(Collected data entries)
== Segment start ==

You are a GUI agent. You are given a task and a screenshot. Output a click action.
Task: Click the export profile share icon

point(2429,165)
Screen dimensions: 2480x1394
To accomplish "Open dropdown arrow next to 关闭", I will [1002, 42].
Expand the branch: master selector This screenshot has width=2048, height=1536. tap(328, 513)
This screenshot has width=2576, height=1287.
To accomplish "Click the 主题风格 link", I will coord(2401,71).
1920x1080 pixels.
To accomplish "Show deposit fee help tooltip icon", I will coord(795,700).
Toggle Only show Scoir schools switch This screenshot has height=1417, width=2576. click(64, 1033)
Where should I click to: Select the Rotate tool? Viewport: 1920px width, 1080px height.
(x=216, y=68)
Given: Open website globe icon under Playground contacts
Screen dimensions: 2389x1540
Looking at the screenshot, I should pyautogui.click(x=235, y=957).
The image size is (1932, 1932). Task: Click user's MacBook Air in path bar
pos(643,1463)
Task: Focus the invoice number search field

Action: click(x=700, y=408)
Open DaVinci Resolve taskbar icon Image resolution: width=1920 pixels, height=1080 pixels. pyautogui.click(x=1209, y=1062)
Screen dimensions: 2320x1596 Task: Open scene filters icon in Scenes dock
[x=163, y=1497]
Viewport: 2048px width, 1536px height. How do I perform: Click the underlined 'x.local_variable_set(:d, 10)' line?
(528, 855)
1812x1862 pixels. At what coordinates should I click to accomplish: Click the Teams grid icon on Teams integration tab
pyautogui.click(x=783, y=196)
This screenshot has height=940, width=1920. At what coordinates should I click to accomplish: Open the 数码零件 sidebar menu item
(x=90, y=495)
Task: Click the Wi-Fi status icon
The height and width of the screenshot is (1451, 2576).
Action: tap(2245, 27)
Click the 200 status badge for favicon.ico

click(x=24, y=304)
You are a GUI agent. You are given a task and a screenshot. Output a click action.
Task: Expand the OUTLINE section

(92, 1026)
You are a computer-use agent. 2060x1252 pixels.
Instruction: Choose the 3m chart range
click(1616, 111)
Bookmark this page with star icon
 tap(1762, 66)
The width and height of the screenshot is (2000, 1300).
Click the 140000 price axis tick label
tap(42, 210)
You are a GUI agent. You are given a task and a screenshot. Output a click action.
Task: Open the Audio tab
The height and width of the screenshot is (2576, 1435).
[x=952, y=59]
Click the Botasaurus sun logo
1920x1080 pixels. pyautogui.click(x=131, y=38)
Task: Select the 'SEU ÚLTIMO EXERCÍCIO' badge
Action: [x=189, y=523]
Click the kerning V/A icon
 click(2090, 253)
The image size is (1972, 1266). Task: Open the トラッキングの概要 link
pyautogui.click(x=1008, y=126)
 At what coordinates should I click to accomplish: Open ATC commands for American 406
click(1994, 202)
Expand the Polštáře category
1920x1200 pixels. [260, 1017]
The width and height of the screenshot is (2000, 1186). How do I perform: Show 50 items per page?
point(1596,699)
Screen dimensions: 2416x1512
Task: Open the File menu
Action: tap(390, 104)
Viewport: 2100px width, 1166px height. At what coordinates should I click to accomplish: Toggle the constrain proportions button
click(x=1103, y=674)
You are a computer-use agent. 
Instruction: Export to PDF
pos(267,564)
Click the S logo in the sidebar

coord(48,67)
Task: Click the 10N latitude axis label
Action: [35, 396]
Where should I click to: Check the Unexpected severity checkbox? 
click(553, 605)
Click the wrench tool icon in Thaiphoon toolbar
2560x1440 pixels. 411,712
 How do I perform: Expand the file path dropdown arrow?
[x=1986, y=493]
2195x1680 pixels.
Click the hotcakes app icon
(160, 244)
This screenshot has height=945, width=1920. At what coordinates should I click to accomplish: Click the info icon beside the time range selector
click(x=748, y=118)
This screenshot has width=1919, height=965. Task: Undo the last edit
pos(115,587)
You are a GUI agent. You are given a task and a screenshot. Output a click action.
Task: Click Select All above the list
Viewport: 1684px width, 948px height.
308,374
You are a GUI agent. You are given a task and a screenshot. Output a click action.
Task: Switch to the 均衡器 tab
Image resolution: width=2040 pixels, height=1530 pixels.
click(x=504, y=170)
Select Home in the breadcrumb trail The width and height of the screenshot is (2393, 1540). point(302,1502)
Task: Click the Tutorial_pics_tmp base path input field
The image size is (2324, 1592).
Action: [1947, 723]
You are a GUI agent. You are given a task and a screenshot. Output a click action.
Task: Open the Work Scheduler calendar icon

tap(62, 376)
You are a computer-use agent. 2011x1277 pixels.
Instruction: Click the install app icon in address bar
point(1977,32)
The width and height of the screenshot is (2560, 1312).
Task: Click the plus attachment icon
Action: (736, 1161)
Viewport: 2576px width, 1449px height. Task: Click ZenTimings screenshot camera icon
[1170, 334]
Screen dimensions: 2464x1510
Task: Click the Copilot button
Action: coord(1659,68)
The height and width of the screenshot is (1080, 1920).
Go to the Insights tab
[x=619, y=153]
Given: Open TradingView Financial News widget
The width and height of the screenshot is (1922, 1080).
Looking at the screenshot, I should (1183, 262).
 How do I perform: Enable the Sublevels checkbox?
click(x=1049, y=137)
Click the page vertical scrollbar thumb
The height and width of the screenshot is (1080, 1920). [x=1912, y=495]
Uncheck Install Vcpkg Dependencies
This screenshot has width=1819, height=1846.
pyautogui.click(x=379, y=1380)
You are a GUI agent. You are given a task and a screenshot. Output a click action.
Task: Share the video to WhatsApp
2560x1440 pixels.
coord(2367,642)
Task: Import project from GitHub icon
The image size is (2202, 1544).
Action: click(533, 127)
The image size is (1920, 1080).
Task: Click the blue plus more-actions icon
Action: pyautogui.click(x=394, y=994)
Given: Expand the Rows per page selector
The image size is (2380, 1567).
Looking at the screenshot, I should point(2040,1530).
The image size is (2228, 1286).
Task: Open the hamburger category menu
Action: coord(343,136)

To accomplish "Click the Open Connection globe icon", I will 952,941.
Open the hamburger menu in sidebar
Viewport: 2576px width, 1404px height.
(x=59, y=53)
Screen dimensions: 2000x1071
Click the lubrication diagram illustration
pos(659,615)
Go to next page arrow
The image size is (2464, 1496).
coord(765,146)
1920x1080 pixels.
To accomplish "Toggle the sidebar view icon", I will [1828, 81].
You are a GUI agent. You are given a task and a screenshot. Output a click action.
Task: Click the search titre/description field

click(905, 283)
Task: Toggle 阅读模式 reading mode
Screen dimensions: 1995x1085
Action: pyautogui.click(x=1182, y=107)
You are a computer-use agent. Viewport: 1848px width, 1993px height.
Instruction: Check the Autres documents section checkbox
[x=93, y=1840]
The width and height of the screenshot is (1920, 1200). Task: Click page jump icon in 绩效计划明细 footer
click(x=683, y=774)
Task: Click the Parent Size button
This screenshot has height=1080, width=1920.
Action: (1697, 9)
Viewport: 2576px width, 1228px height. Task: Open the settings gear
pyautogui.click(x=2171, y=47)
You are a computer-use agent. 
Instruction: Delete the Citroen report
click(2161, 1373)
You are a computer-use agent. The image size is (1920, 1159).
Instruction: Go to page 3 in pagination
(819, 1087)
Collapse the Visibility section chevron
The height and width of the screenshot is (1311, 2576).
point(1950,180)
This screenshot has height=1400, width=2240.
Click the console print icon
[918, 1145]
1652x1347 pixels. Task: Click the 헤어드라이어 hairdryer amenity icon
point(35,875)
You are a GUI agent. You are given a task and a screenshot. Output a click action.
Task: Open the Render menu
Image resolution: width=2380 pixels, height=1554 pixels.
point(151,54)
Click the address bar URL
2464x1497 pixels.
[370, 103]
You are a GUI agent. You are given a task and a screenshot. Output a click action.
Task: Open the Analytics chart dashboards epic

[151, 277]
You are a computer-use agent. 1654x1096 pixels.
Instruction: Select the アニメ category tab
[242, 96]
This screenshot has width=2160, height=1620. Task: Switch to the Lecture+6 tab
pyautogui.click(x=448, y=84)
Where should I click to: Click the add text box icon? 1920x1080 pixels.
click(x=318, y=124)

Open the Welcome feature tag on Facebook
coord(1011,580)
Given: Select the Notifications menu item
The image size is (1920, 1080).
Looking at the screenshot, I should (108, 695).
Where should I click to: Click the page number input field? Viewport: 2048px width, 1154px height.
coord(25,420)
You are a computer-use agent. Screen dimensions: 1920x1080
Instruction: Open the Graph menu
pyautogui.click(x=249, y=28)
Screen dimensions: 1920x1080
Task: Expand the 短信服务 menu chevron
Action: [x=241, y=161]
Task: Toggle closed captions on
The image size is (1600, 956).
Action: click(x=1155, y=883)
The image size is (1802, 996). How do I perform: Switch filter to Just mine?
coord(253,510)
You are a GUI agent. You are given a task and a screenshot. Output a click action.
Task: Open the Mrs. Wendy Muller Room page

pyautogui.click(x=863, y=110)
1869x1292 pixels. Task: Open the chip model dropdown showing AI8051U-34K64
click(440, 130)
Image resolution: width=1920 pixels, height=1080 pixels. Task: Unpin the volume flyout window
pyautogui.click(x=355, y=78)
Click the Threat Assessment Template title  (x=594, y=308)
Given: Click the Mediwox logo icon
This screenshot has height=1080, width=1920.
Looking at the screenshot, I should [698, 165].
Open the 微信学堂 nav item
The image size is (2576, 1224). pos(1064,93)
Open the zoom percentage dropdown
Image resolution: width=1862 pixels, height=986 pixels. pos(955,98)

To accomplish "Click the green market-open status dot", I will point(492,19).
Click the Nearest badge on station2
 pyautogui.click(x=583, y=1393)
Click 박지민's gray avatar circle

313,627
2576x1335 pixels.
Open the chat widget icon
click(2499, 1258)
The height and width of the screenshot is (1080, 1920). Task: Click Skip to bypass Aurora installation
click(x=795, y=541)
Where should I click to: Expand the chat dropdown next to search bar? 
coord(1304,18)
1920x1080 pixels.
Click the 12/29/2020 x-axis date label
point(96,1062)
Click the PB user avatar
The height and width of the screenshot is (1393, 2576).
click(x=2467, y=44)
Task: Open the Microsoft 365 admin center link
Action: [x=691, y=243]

== Segment end ==

### Task to carry out
Count the lines in the entries above that hold the string "computer", and give that count without any other text.

### Output below
8